- French theatrical release poster
- Directed by: Claude Autant-Lara
- Written by: Jean Halain (adaptation et dialogue)
- Based on: Alexandre Dumas (d'apres le roman d') (as Alexandre Dumas Père)
- Produced by: René Modiano Jean Jacques Vital Alain Poiré
- Starring: Louis Jourdan Yvonne Furneaux Pierre Mondy Franco Silva
- Cinematography: Jean Isnard Jacques Natteau
- Edited by: Madeleine Gug
- Music by: René Cloërec
- Production companies: Cineriz Les Films J.J. Vital Les Productions Rene Modiano Royal Société Nouvelle des Établissements Gaumont Seven Arts Productions
- Distributed by: Gaumont Distribution
- Release date: 6 December 1961;
- Running time: 188 minutes
- Country: France
- Language: French
- Box office: $33.6 million

= The Count of Monte Cristo (1961 film) =

The Count of Monte Cristo (French: Le comte de Monte Cristo, US: The Story of the Count of Monte Cristo) is a 1961 French adventure film version of Alexandre Dumas' 1844 novel directed by Claude Autant-Lara and starring Louis Jourdan, Yvonne Furneaux, Pierre Mondy and Franco Silva.

==Plot==
Edmund Dantes is falsely accused by those jealous of his good fortune, and is sentenced to spend the rest of his life in the notorious island prison, Chateau d'if. There, a prisoner tells Edmund of a fantastic treasure hidden away on a tiny island.

==Cast==
- Louis Jourdan as Edmond Dantès / Comte de Monte Cristo
- Yvonne Furneaux as Mercédès
- Pierre Mondy as Caderousse
- Franco Silva as Mario
- Bernard Dhéran as Le procureur Henri de Villefort
- Roldano Lupi as Morel
- Claudine Coster as Haydée
- Jean Martinelli as Vidocq
- Marie Mergey as Madame Caderousse
- Yves Rénier as Albert de Mortcerf
- Alain Ferral as Benedetto (as Alain Feral)
- Jean-Jacques Delbo as Himself
- José Squinquel as Himself
- Geymond Vital as Himself
- Henri Arius as Himself (as Arius)
- Jacques Dynam as Himself
- André Dalibert as Himself
- Georges Lannes as Le président
- Paul Amiot as Le président de la Chambre des pairs
- Marthe Marty as Himself
- Chantal de Rieux as Himself
- Jean-Claude Michel as Fernand de Mortcerf
- Henri Vilbert as Danyès - le père d'Edmond
- Henri Guisol as L'abbé Faria

==Reception==
The film was the seventh most popular film at the French box office in 1961. The sixth most popular was a version of The Three Musketeers.

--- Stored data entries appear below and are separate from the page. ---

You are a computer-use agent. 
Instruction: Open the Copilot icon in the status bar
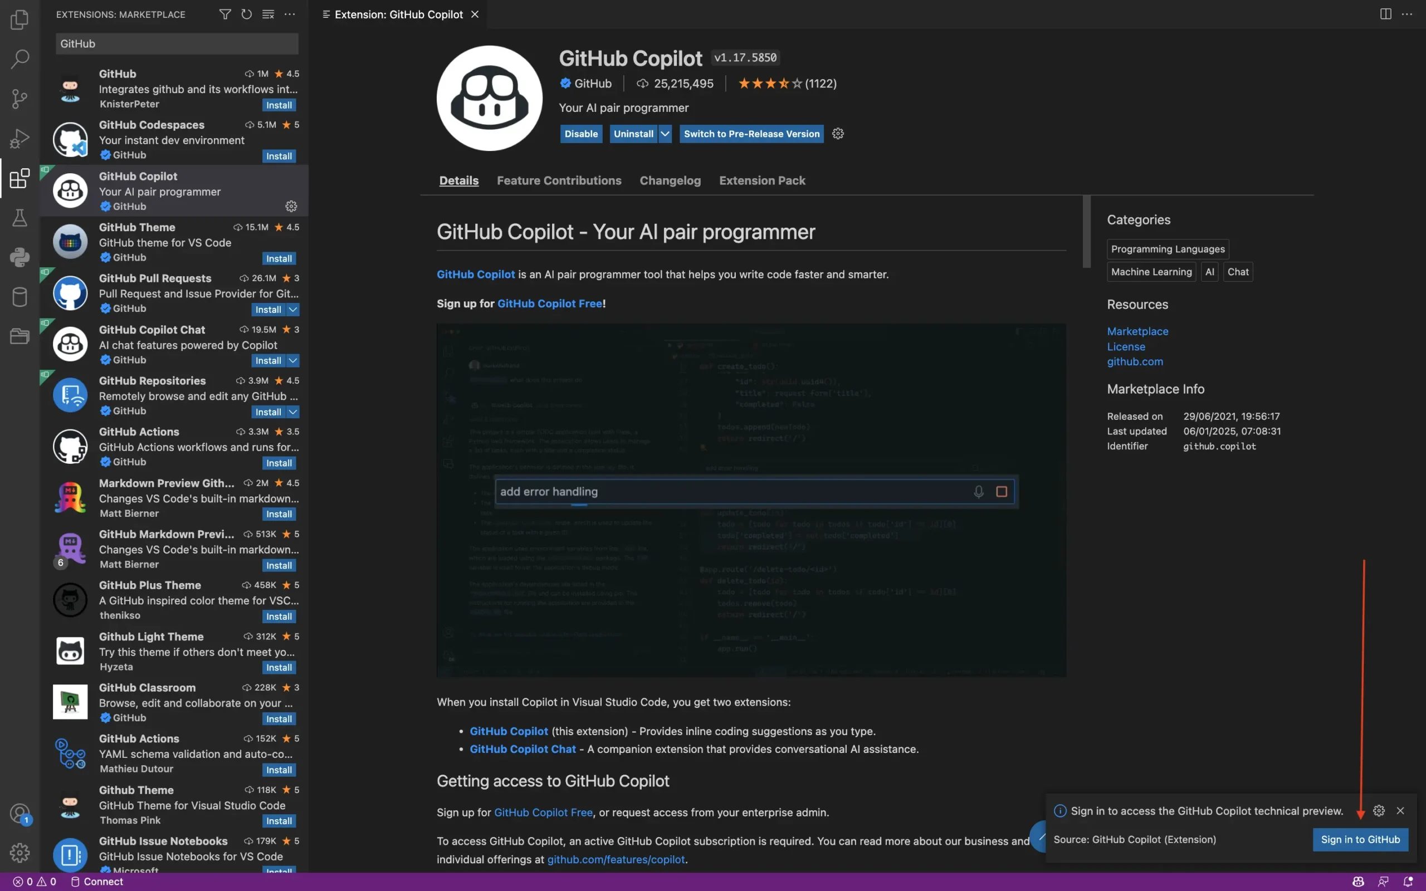tap(1357, 882)
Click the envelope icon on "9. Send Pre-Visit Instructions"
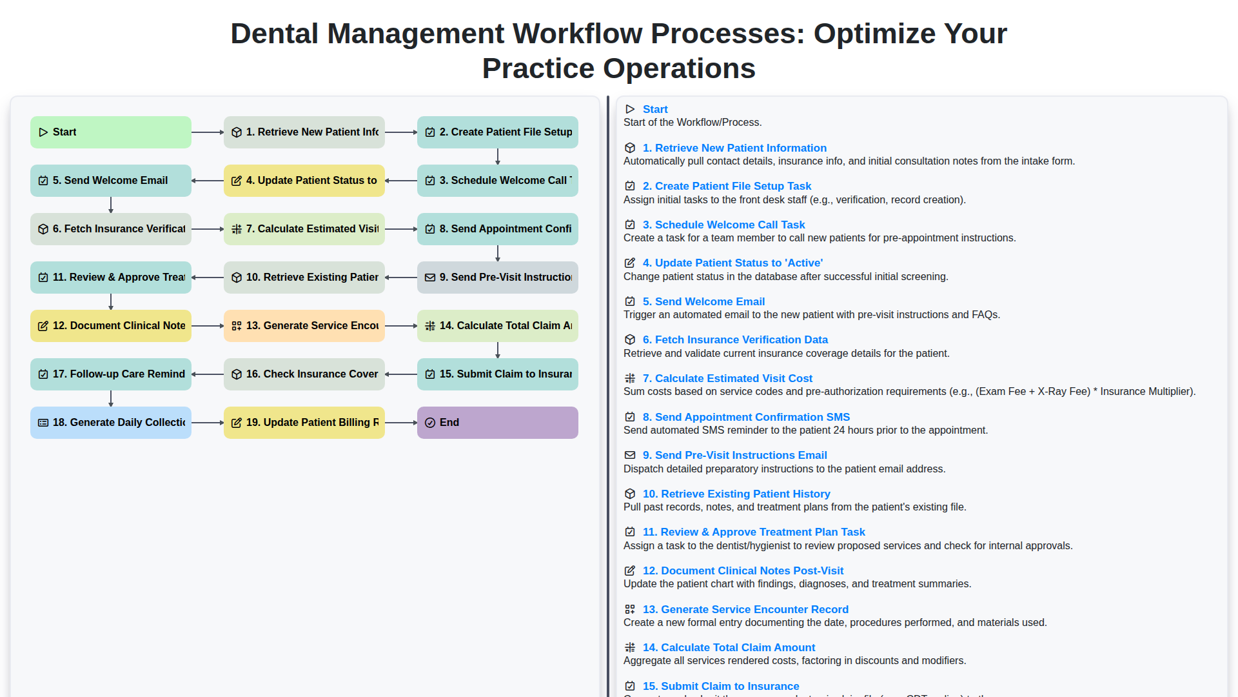This screenshot has height=697, width=1238. tap(430, 277)
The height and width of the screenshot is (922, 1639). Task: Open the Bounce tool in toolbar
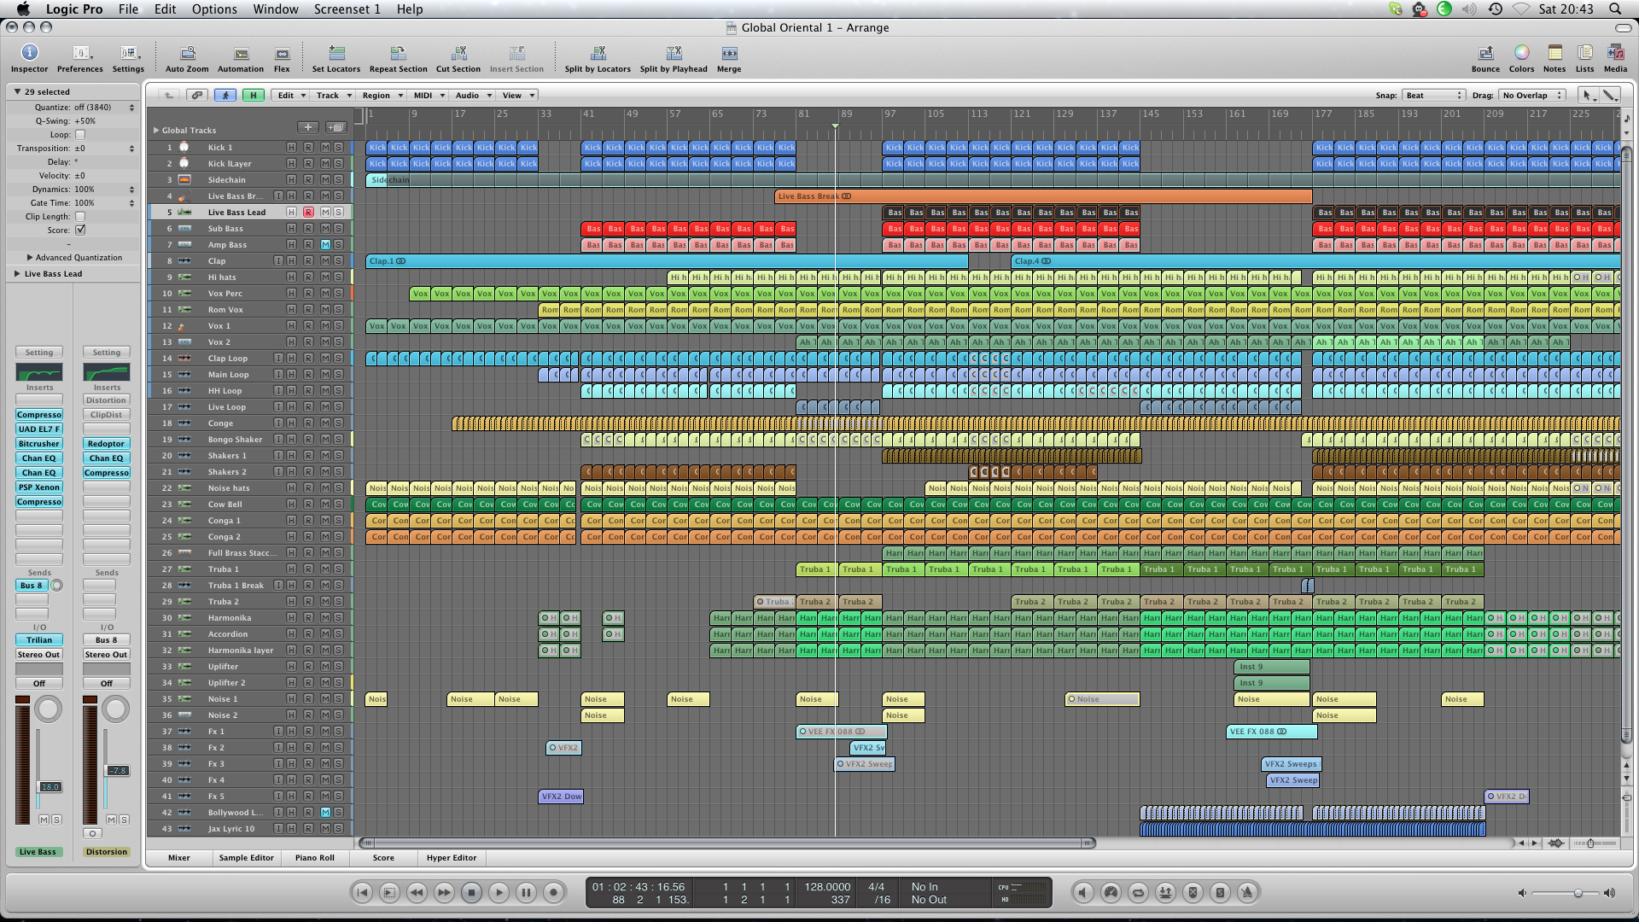pyautogui.click(x=1485, y=54)
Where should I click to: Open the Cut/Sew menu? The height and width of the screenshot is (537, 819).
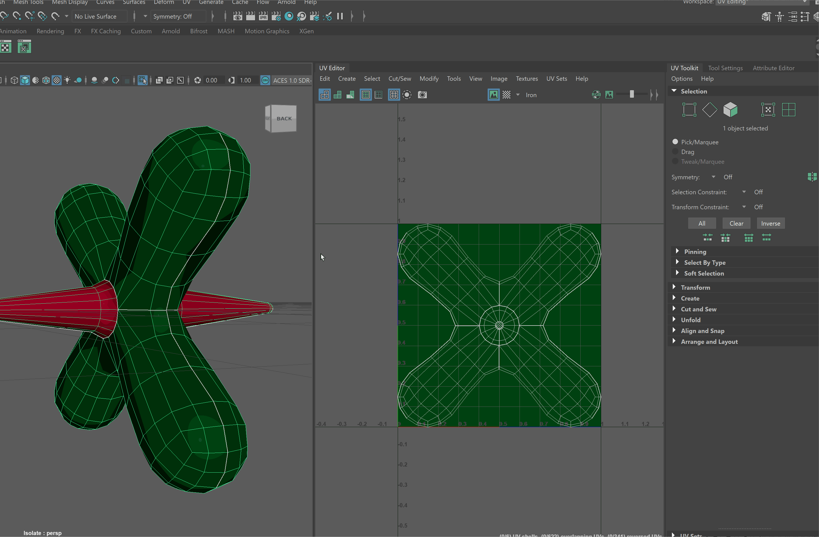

The film was made with some finance from Seven Arts Productions and was released by Warner Bros.

Variety wrote that the producers "have spared little expense in mounting a pictorially rich and dramatically expansive reproduction of the story...But one vital miscalculation strips their effort of sufficient appeal for the bulk of the modern audience. In adhering rigidly to the plodding, stilted and weighty melodramatic style reasonably fashionable in less sophisticated bygone times, the creators of this version have failed to sense, or refused to reckon with, the realistic requirements of modern screen."